Current assets are cash and assets that can be converted to cash within one year or a normal operating cycle; current liabilities are monies owed that are due within one year.

What is working capital cycle

The working capital cycle describes capital (usually cash) as it moves through a company:

  • it first flows from a company to pay for supplies, materials, finished goods inventory, and wages to workers who produce goods and services.

  • It then flows into a company as goods and services are sold and as new investment equity and loans are received.
Each stage of the cycle consumers time.

The more time the stages consume, the greater the demand on working capital.

Cash ----> pay for supplies, materials, finished goods inventory and wages to workers who produce goods and services ---> goods and services are sold and new investment equity and loans are received ---> Cash

Tricks of the trade

- Good management of working capital includes action like collecting receivables faster and moving inventory more quickly; generating more cash increases working capital.

- While it can be tempting to use cash to pay for fixed assets like computers or vehicles, doing so reduces the amount of cash available for working capital.

- If working capital is tight, consider other ways of financing capital investment, such as loans, fresh equity, or leasing.

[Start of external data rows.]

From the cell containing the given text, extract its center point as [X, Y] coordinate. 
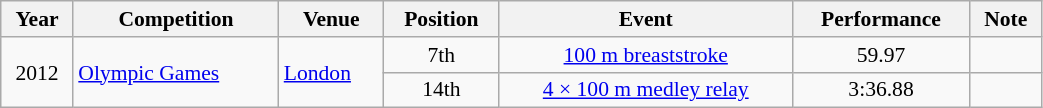
4 × 100 m medley relay [646, 90]
14th [442, 90]
London [332, 72]
Note [1006, 19]
Competition [176, 19]
Performance [882, 19]
Event [646, 19]
7th [442, 55]
Year [38, 19]
59.97 [882, 55]
100 m breaststroke [646, 55]
Olympic Games [176, 72]
2012 [38, 72]
3:36.88 [882, 90]
Venue [332, 19]
Position [442, 19]
Locate the cell with the specified text and output its [x, y] center coordinate. 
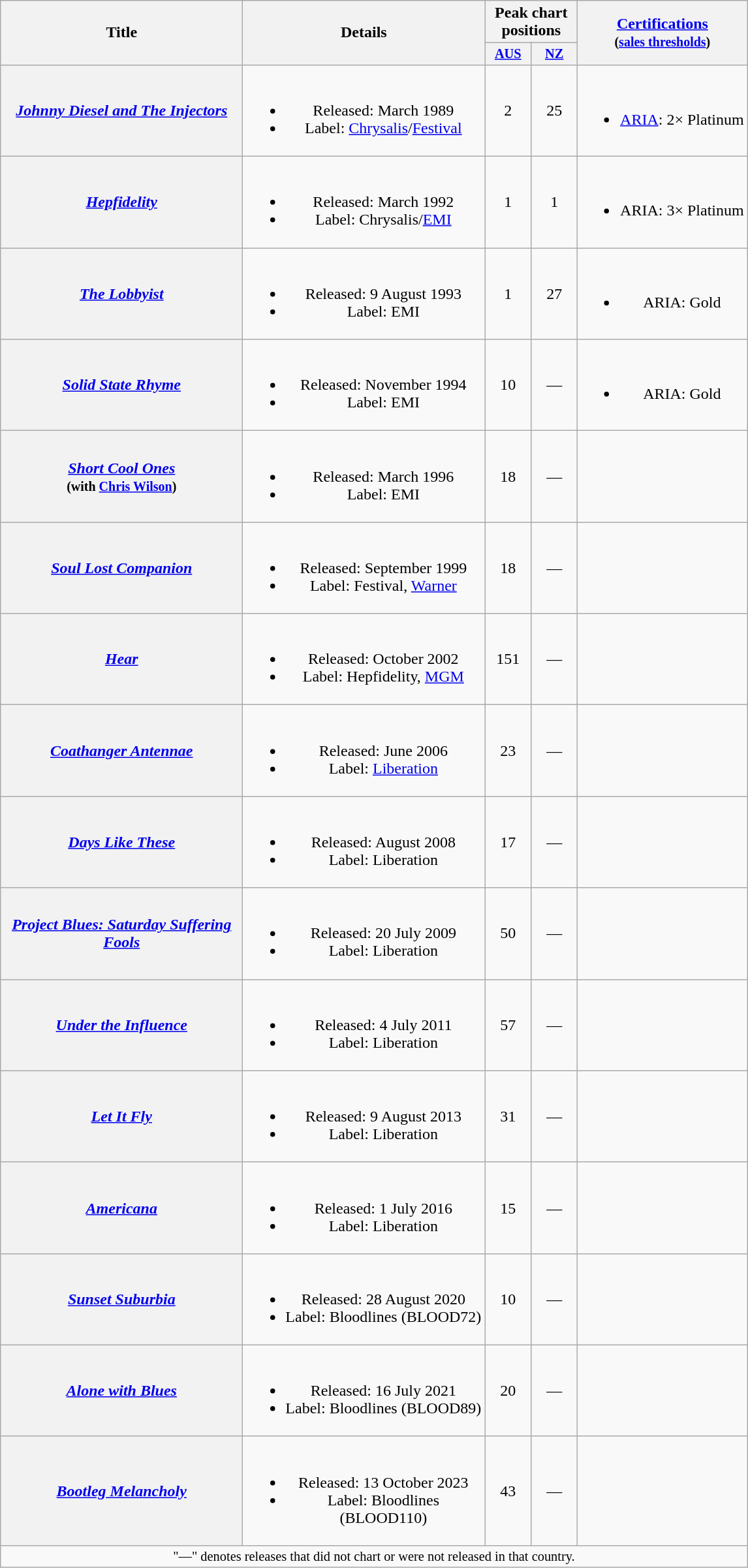
NZ [555, 54]
Sunset Suburbia [121, 1299]
31 [508, 1116]
Americana [121, 1208]
AUS [508, 54]
Released: 28 August 2020Label: Bloodlines (BLOOD72) [364, 1299]
Coathanger Antennae [121, 751]
Bootleg Melancholy [121, 1491]
"—" denotes releases that did not chart or were not released in that country. [374, 1556]
Project Blues: Saturday Suffering Fools [121, 933]
50 [508, 933]
Hepfidelity [121, 202]
Released: March 1989Label: Chrysalis/Festival [364, 110]
57 [508, 1025]
ARIA: 3× Platinum [663, 202]
Johnny Diesel and The Injectors [121, 110]
Days Like These [121, 842]
ARIA: 2× Platinum [663, 110]
Released: August 2008Label: Liberation [364, 842]
43 [508, 1491]
Certifications(sales thresholds) [663, 33]
Solid State Rhyme [121, 385]
The Lobbyist [121, 294]
Details [364, 33]
Released: 13 October 2023Label: Bloodlines (BLOOD110) [364, 1491]
Hear [121, 659]
Released: 16 July 2021Label: Bloodlines (BLOOD89) [364, 1390]
Released: March 1992Label: Chrysalis/EMI [364, 202]
20 [508, 1390]
Title [121, 33]
25 [555, 110]
Let It Fly [121, 1116]
Released: November 1994Label: EMI [364, 385]
Released: 20 July 2009Label: Liberation [364, 933]
Alone with Blues [121, 1390]
151 [508, 659]
Short Cool Ones (with Chris Wilson) [121, 476]
17 [508, 842]
Peak chart positions [531, 22]
Released: September 1999Label: Festival, Warner [364, 568]
15 [508, 1208]
Released: 1 July 2016Label: Liberation [364, 1208]
Released: 4 July 2011Label: Liberation [364, 1025]
Released: June 2006Label: Liberation [364, 751]
Released: 9 August 1993Label: EMI [364, 294]
2 [508, 110]
27 [555, 294]
Released: October 2002Label: Hepfidelity, MGM [364, 659]
Released: March 1996Label: EMI [364, 476]
Under the Influence [121, 1025]
23 [508, 751]
Soul Lost Companion [121, 568]
Released: 9 August 2013Label: Liberation [364, 1116]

- Early warning signs of insufficient working capital include:

  • pressure on existing cash;
  • exceptional cash generating activities such as offering high discounts for early payment;
  • increasing lines of credit;
  • partial payments to suppliers and creditors;
  • a preoccupation with surviving rather than managing;
  • frequent short-term emergency requests to the bank, for example, to help pay wages, pending receipt of a cheque.

- Several ratios measure how effectively and efficiently working capital is being used. (Key Working Capital Ratios : Stock Turnover(in days), Receivables Ratio(in days) , Payables Ratio(in days) , Current Ratio, Quick Ratio, Working Capital Ratio)

Also read:

Working Capital Management

Working capital management involves the relationship between a firm's short-term assets and its short-term liabilities. The goal of working capital management is to ensure that a firm is able to continue its operations and that it has sufficient ability to satisfy both maturing short-term debt and upcoming operational expenses. The management of working capital involves managing inventories, accounts receivable and payable, and cash.